Navigating the Digital World as Humans Do: Universal Visual Grounding for GUI Agents

Multimodal large language models (MLLMs) are transforming the capabilities of graphical user interface (GUI) agents, facilitating their transition from controlled simulations to complex, real-world applications across various platforms. However, the effectiveness of these agents hinges on the robustness of their grounding capability. Current GUI agents predominantly utilize text-based representations such as HTML or accessibility trees, which, despite their utility, often introduce noise, incompleteness, and increased computational overhead.
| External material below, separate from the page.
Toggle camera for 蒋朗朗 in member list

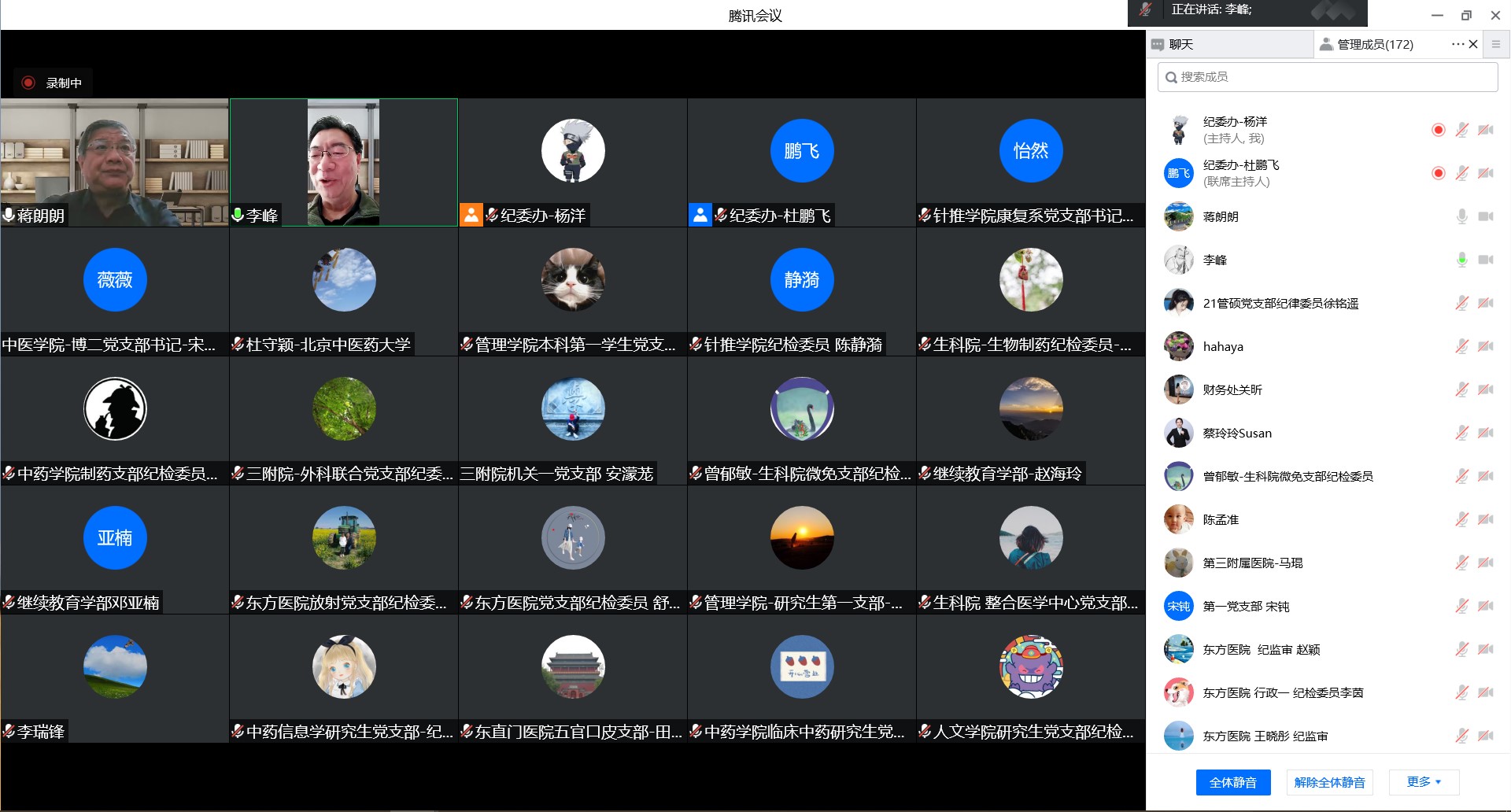click(x=1486, y=216)
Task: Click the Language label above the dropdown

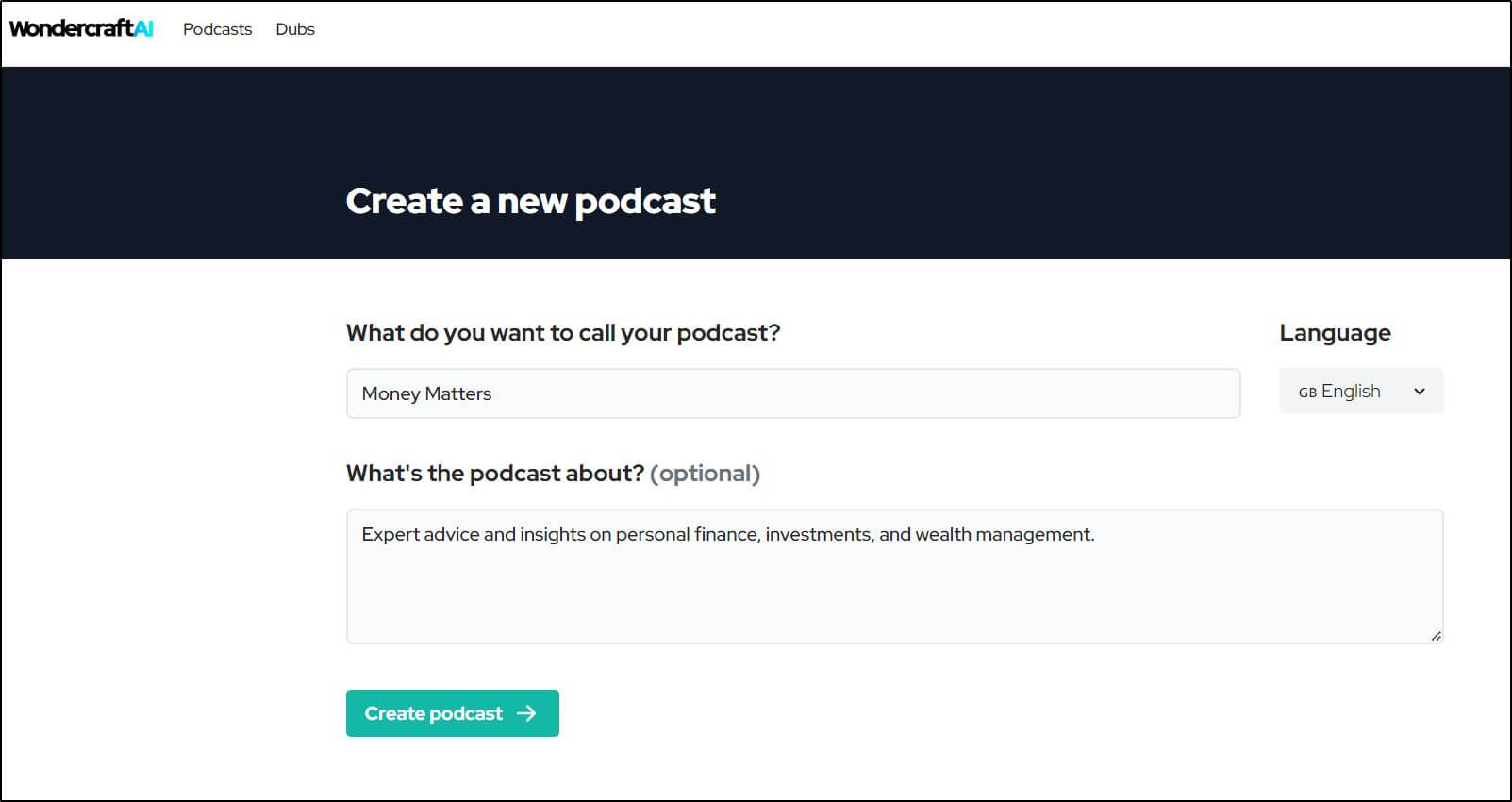Action: [1334, 333]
In this paper, we advocate a human-like embodiment for GUI agents that perceive the environment entirely visually and directly take pixel-level operations on the GUI. The key is visual grounding models that can accurately map diverse referring expressions of GUI elements to their coordinates on the GUI across different platforms. We show that a simple recipe, which includes web-based synthetic data and slight adaptation of the LLaVA architecture, is surprisingly effective for training such visual grounding models. We collect the largest dataset for GUI visual grounding so far, containing 10M GUI elements and their referring expressions over 1.3M screenshots, and use it to train UGround, a strong universal visual grounding model for GUI agents. Empirical results on six benchmarks spanning three categories (grounding, offline agent, and online agent) show that 1) UGround substantially outperforms existing visual grounding models for GUI agents, by up to 20% absolute, and 2) agents with UGround outperform state-of-the-art agents, despite the fact that existing agents use additional text-based input while ours only uses visual perception. These results provide strong support for the feasibility and promises of GUI agents that navigate the digital world as humans do.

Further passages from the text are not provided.